ReplyDeleteThe article tells the story of a reporter from the San Jose Mercury News who finds here frail father trembling violently and babbling incoherently in his room in an assisted living facility. He was recovering from a broken hip and also was suffering from advancing Alzheimer's disease. Many years previously her father had signed both "do not resuscitate" and "desire for a natural death" orders. Krieger rushes her father to the hospital were she realizes that the "full knowledge of his wishes translated into very little practical guidance as she threaded the slippery slope that ended with his death in a $10,000-a-day hospital bed 10 days after he'd arrived in the emergency room."
Krieger found that the things she believed to be simply black and white were actually gray. The "cost of dying" is astronomical. Her father was a very thrifty man who had tried to take all the necessary steps to assure a calm and simple passage from life, yet 10 days later and a hospital bill at $323,658, its safe to say his death was not simple.

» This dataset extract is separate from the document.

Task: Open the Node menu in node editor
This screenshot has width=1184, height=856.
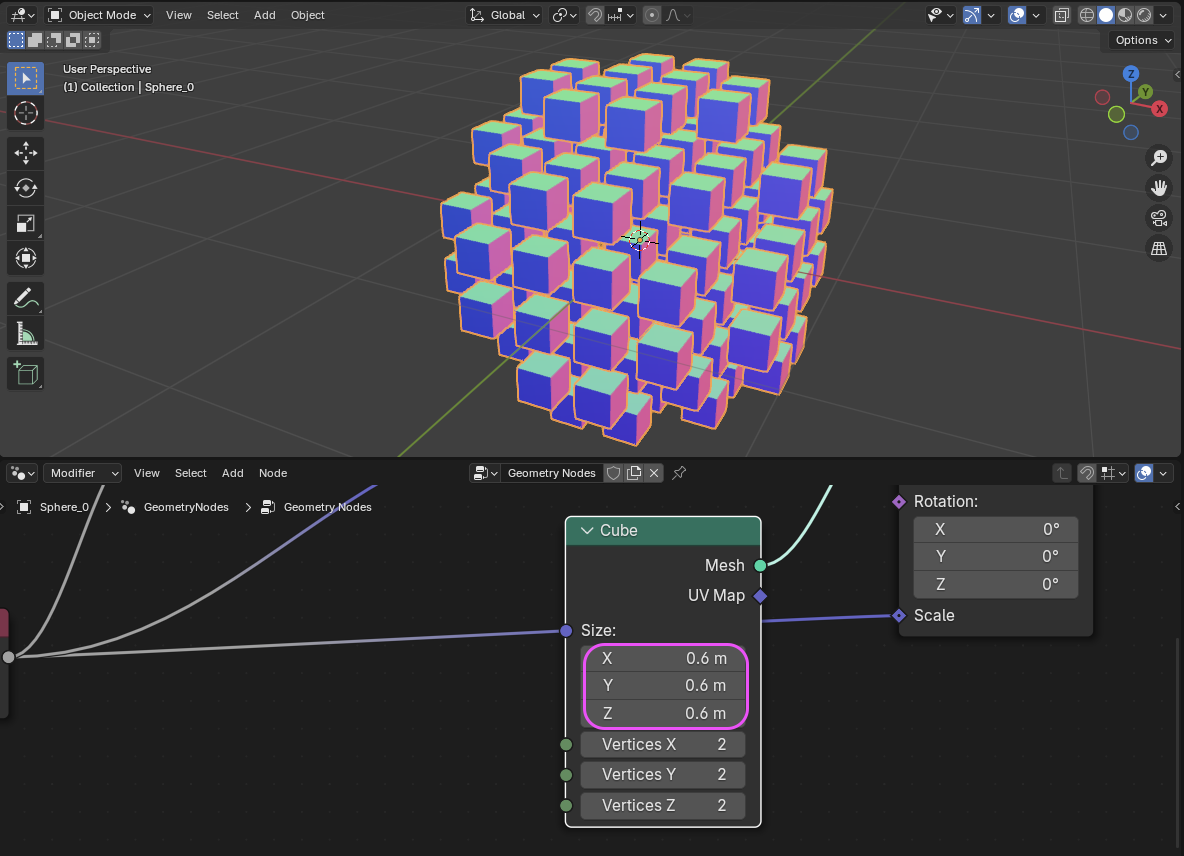Action: [x=273, y=473]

"Doctors want to be able to make things better," Stanford's interim chief medical officer, Norman Rizk, M.D., explained to her later. "[They] sometimes overestimate the utility of what they do. They want to be hopeful."
While in the hospital Krieger's father developed necrotizing fasciitis and she found herself faced with some difficult decisions. "Was this escalating price — emotional, physical, financial — worth it? I was adrift in a sea of conflicting emotions. Even if we saved him, dementia would continue its march. But he deserved a chance … . Who was I to summon his death?"
In hindsight Krieger had some regrets. She was ill-prepared. She wished that everyone would have been upfront an honest with her regarding her father;s true prognosis. She wished someone would have told her about the wide range of choices she had and that someone would have given her an ethics consult.
"But even as sophisticated a caregiver as Krieger — she has a biology degree and worked in hospitals before entering journalism — can become flustered under the pressure of frightening unforeseen events."
http://www.hhnmag.com/hhnmag/HHNDaily/HHNDailyDisplay.dhtml?id=2340006926
I found this article. It was intense to see some people's views on ending their own life. Here's what caught my attention:
ReplyDelete"In a Pew Research Center poll released in 2006, only 22 percent said a doctor should always try to save a patient’s life, while 70 percent believed that patients should sometimes be allowed to die. More than half said they would tell their doctor to end treatment if they were in great pain with no hope of improvement.
Yet only 69 percent had discussed end-of-life care with a spouse; just 17 percent, or 40 percent of those over 65, had done so with their children. One-third of Americans had a living will and even fewer have taken the more legally enforceable measure of appointing a health care proxy to act on their behalf if they cannot act for themselves.
The latter omission is especially disturbing because by 2030, more than 8.5 million Americans will be over 85 — an age at which roughly half will suffer from Alzheimer’s disease or some other form of irreversible dementia. For many members of the baby boom generation — more likely to be divorced and childless than their parents — there may be no legal next of kin."
I thought this is sad that so many people are willing to end their life which is already so short! You only live once. There is no rush. I cannot relate to the pain that these people suffer from, but life here on Earth will only last so long.